Exercise goal | Search the listing below for the line containing "Click the Sort and Filter icon". From there through the line containing "The height and", transcribe every line exactly, both ends included.

Available data |
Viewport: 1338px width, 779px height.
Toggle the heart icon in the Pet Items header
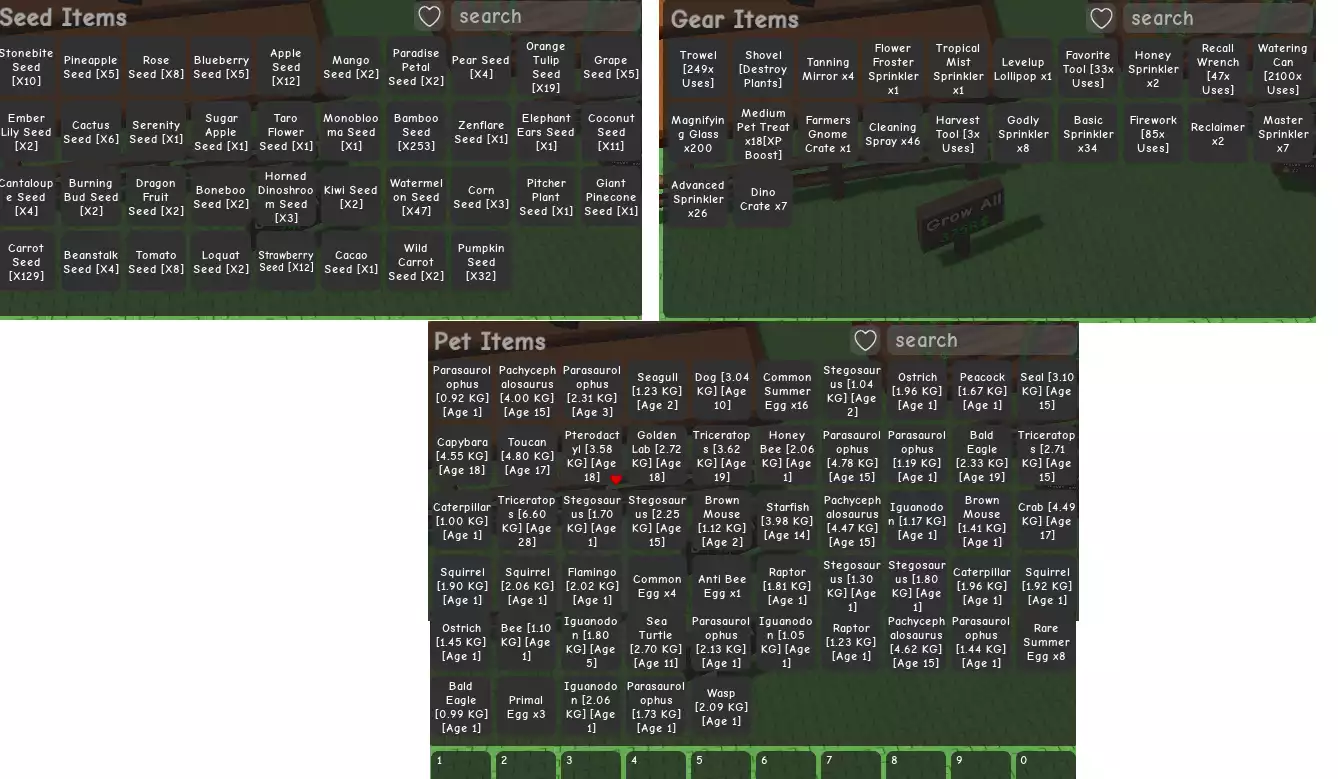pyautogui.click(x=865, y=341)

...

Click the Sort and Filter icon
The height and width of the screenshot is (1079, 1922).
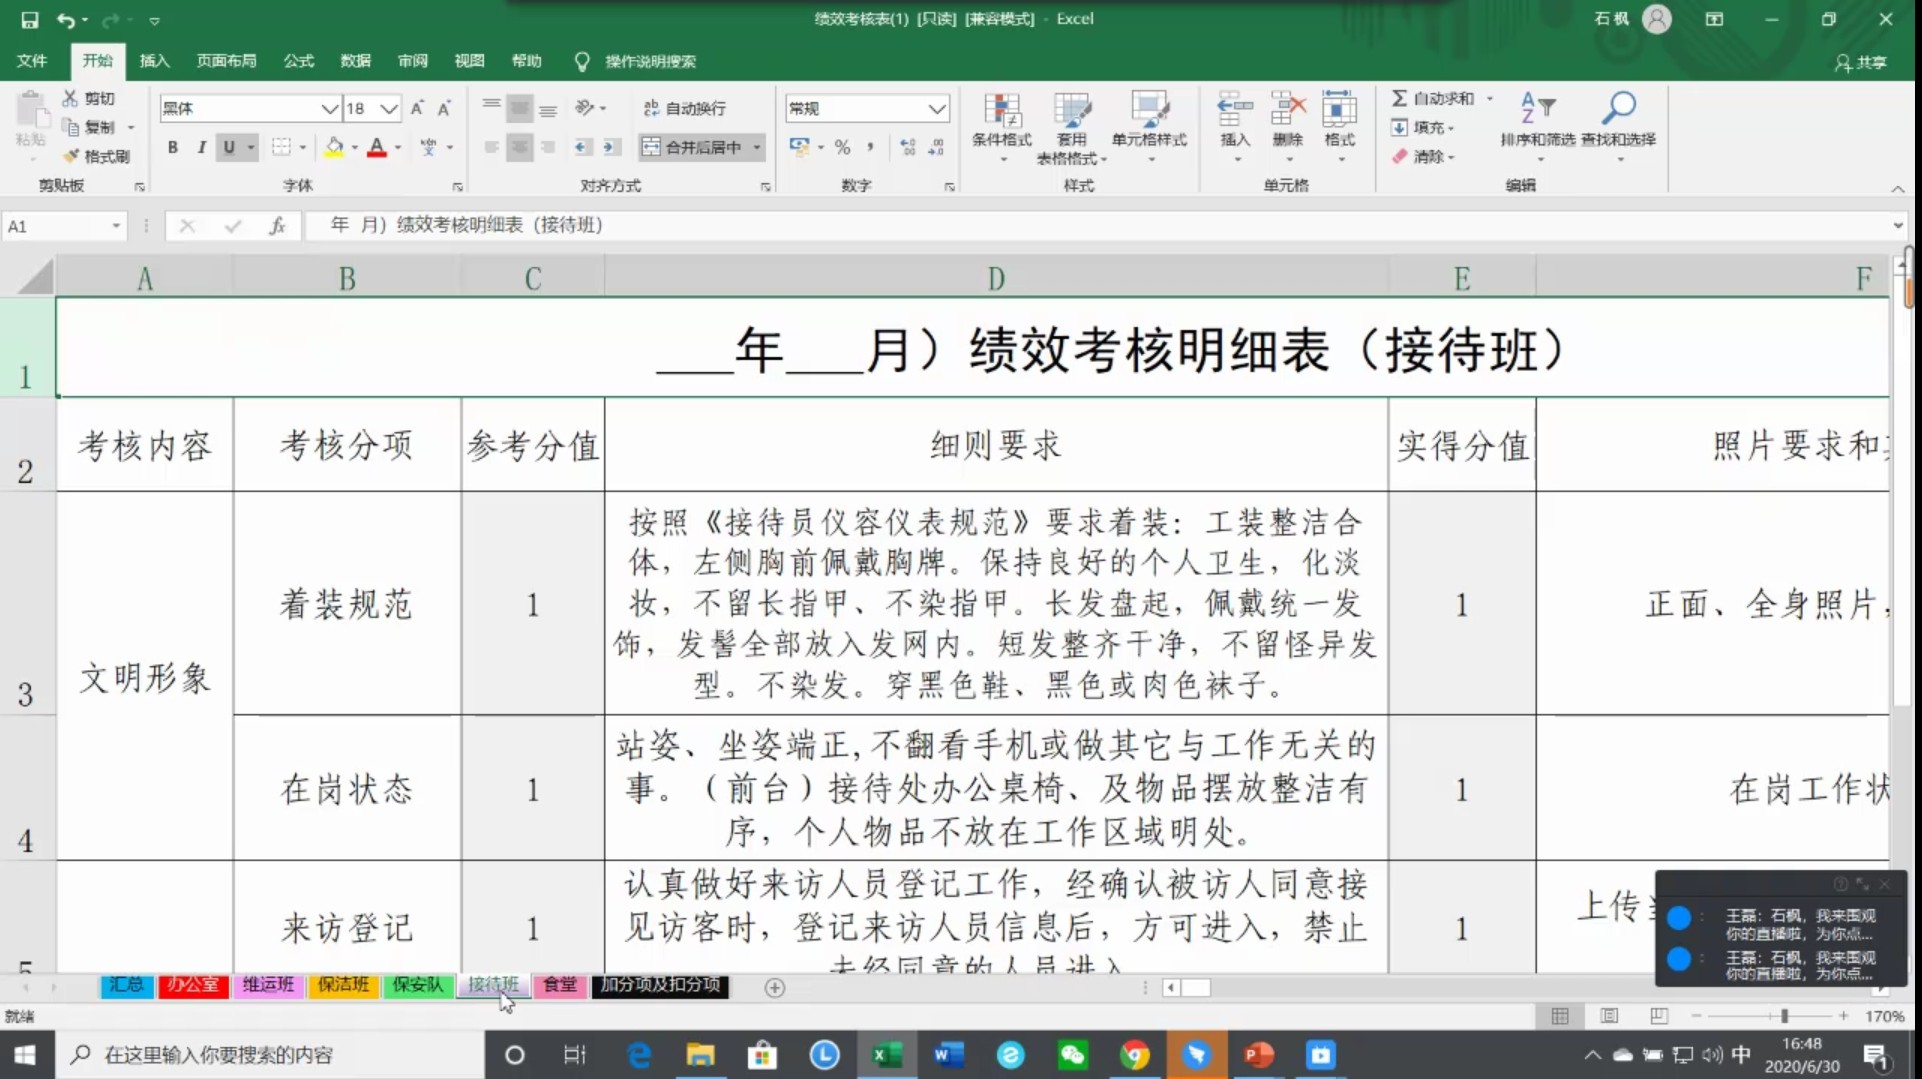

--

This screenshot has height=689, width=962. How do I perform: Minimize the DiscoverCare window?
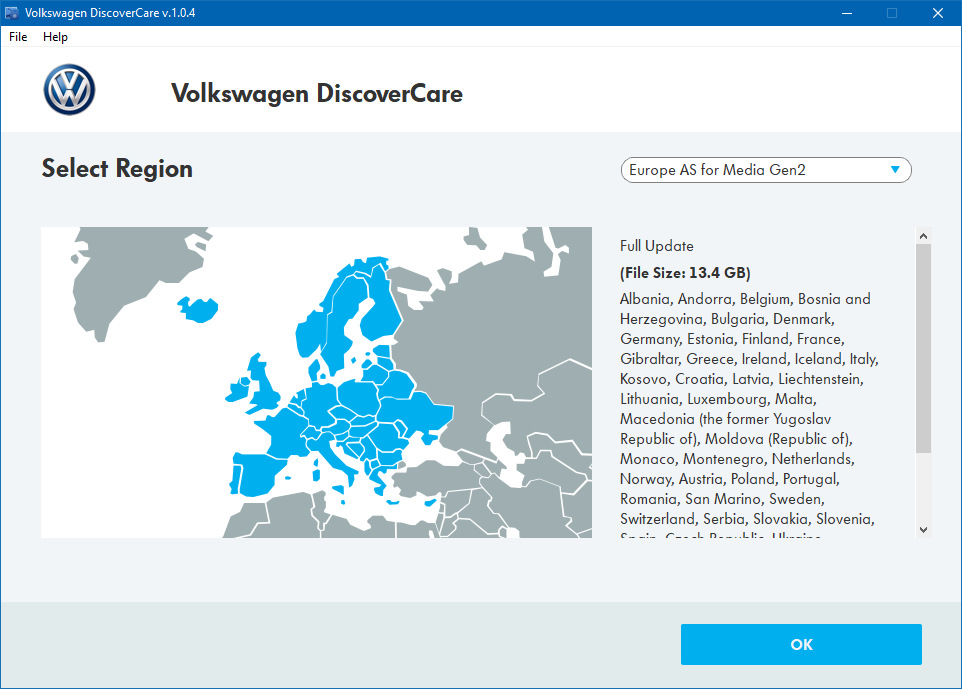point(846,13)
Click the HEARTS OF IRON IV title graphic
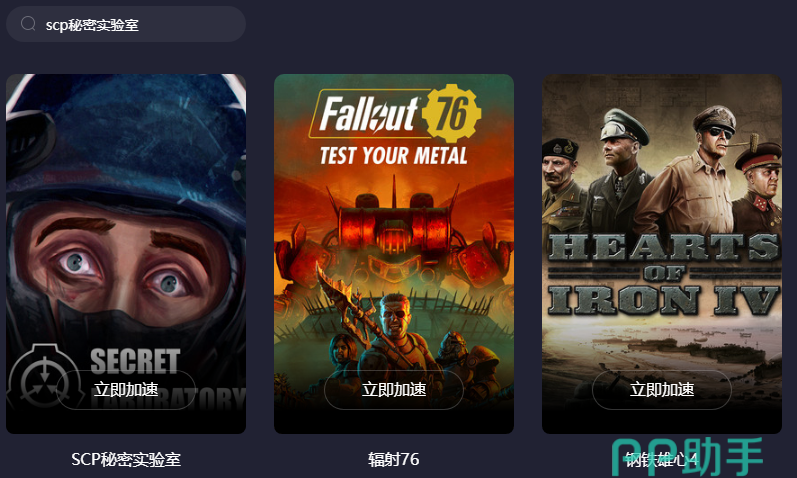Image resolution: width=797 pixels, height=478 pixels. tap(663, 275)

Result of the task |
Click the Sort and Filter icon
The height and width of the screenshot is (1079, 1922).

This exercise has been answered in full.